Si dice che il tempo è una risposta a tutti i dubbi e che con il tempo le conferme arrivano: Paolo Borsellino sapeva tutto, dopo la strage di Capaci del maggio del 1992. Aveva già intuito delle tracce che lo riconducevano a una possibile trattativa tra Stato e ‘cosa nostra’ pensata per far cessare il periodo stragista. Oggi le conferme arrivano in un’aula di Tribunale di Palermo, nell’ambito del processo al generale dei Carabinieri, Mario Mori, durante l’interrogatorio in videoconferenza del collaboratore di giustizia, Gaspare Mutolo.

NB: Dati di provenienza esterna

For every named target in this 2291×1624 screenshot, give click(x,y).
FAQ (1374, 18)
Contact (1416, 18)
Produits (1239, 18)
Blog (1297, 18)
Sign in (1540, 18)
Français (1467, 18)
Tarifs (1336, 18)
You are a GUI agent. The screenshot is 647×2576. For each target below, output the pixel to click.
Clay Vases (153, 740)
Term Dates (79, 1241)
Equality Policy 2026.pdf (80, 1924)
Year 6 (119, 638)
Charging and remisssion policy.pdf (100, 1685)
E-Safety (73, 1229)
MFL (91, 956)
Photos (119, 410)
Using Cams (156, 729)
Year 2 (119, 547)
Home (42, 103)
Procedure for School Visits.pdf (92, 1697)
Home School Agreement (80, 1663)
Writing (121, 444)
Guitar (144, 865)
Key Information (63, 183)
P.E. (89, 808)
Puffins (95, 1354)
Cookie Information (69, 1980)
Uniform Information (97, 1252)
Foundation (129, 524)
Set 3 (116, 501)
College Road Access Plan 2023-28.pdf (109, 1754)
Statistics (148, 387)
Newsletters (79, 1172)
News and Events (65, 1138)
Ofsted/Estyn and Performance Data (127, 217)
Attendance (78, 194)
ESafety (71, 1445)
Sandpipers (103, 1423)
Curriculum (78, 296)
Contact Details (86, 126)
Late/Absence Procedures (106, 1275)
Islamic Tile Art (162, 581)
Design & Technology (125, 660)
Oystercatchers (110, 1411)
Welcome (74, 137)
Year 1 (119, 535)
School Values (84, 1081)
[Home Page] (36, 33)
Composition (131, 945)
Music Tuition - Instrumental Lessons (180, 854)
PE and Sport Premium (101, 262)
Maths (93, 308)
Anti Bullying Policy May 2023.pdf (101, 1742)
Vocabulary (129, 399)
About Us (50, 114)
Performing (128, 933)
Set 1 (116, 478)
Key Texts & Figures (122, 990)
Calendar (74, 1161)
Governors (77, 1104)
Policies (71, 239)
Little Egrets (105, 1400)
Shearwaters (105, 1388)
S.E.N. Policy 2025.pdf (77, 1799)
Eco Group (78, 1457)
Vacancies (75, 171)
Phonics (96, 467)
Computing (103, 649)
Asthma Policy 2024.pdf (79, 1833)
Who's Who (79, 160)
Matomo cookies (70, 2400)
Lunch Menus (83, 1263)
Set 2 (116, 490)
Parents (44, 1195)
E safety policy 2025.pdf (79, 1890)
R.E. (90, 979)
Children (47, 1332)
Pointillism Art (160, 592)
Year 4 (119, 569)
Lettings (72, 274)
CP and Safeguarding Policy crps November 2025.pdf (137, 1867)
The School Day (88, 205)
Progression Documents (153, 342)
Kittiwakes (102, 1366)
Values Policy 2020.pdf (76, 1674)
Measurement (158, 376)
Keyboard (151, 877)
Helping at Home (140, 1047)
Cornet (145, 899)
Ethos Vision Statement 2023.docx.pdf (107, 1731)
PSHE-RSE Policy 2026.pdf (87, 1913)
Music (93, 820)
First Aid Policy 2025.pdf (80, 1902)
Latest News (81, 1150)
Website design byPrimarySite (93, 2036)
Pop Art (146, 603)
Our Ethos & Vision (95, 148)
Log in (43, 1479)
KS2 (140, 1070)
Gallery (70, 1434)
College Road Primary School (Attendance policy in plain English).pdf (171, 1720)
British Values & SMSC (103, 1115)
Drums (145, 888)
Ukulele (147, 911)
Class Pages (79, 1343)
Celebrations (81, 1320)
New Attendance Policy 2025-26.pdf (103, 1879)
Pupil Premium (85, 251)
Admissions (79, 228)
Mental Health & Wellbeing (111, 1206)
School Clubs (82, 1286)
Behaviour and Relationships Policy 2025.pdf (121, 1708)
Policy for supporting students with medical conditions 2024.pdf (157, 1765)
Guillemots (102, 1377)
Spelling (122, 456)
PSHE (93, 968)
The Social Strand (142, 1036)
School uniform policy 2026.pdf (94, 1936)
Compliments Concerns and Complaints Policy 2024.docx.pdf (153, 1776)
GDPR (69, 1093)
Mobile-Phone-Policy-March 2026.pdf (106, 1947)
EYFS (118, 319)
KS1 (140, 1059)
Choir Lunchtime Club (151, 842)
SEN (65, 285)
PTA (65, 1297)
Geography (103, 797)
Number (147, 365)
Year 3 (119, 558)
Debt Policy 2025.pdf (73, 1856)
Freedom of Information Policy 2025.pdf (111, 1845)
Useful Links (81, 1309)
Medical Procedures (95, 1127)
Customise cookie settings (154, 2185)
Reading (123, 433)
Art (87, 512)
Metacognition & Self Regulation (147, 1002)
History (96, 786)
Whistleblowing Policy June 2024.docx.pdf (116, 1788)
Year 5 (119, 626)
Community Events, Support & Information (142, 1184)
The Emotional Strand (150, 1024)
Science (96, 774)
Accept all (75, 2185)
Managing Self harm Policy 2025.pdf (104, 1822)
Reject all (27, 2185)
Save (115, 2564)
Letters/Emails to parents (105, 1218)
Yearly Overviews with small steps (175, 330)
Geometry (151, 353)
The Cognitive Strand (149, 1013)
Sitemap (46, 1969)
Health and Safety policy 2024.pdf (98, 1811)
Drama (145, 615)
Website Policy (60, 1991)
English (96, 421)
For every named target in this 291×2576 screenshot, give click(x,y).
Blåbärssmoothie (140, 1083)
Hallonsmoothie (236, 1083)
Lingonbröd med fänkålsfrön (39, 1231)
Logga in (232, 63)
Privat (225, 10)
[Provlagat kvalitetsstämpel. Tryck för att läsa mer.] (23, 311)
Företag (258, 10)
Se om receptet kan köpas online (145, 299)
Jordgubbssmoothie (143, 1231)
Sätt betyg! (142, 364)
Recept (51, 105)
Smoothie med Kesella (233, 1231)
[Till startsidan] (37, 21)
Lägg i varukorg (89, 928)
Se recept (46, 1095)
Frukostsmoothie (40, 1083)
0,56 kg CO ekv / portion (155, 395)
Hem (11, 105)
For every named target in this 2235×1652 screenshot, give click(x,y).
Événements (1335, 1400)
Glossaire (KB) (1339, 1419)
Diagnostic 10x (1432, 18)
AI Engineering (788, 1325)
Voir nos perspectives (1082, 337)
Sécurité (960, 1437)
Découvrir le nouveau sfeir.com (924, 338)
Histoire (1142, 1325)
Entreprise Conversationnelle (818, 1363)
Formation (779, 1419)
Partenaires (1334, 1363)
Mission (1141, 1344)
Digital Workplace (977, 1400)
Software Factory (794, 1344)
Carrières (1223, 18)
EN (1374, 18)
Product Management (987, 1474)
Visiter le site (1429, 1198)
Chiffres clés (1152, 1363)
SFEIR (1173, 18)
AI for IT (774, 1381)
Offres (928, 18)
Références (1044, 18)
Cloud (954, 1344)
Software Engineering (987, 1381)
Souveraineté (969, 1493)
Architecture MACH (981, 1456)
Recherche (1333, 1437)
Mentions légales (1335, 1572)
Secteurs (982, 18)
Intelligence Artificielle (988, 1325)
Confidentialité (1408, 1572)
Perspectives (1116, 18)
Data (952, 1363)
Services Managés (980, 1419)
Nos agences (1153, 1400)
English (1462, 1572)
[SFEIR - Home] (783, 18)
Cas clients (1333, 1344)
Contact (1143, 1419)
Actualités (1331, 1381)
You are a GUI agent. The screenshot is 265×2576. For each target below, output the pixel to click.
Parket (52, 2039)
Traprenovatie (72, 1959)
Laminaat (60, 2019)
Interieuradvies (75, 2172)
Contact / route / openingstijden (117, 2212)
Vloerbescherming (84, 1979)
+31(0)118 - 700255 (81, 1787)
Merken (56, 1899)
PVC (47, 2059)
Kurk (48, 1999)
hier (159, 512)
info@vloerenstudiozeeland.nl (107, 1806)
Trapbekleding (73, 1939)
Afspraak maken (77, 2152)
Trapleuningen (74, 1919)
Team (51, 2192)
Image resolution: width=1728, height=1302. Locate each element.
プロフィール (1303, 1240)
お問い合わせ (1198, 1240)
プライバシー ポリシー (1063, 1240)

Racconta Mutolo: “Un giorno durante un interrogatorio il dottor Borsellino uscì in corridoio a parlare con (alcuni rappresentanti ndr) delle istituzioni e, ad un certo punto, ho sentito che gridava: ‘Questi sono pazzi, sono pazzi’. Era arrabbiato con dei personaggi delle istituzioni perché volevano offrire ai mafiosi una possibile dissociazione”.
In quel periodo il giudice era sempre molto nervoso – racconta Gaspare Mutolo – e parlando del suo primo interrogatorio, avvenuto poco dopo la morte del giudice Giovanni Falcone, esattamente l’1 luglio, racconta: “Il dottor Borsellino mi venne a trovare a Roma. L’interrogatorio si svolse di fronte la Cassazione. Si trattò di un colloquio informale il quale poi fu interrotto dall’arrivo di una chiamata proveniente dal ministero. Allora lui mi disse di aspettarlo e si allontanò per circa un’ora e mezza. Al suo ritorno era molto nervoso e preoccupato, ricordo che aveva due sigarette accese ed io vedendolo mi misi a ridere. Mi disse che non aveva incontrato solo il ministro, ma anche Bruno Contrada e il dottor Vincenzo Parisi”. (Contrada, oggi condannato con sentenza passata in giudicato, era allora numero tre del Sisde, mentre Parisi era allora il capo della Polizia del nostro Paese).
Parlando del generale Mori, Mutolo ha detto che scendeva spesso a Palermo e aveva contatti con ‘cosa nostra’ per trattare. Alla domanda però risponde: “Io sentivo che Mori aveva dei contatti con alcuni personaggi così come li aveva anche la Dia. I funzionari della Dia sapevano che Mori scendeva a Palermo per trattare con ‘cosa nostra’. Io ascoltavo i loro discorsi”.
A cosa vuole alludere, ad una trattativa che si sposta dal nucleo del ROS verso altri ‘pezzi’ dello Stato?
Durante il processo atteso in aula anche l’ex comandate del ROS, Antonio Subranni, indagato anche lui nell’ambito della trattativa tra Stato e mafia. Subranni ha ricevuto un avviso di garanzia. Interrogato anche lui oggi, si è avvalso della facoltà di non rispondere.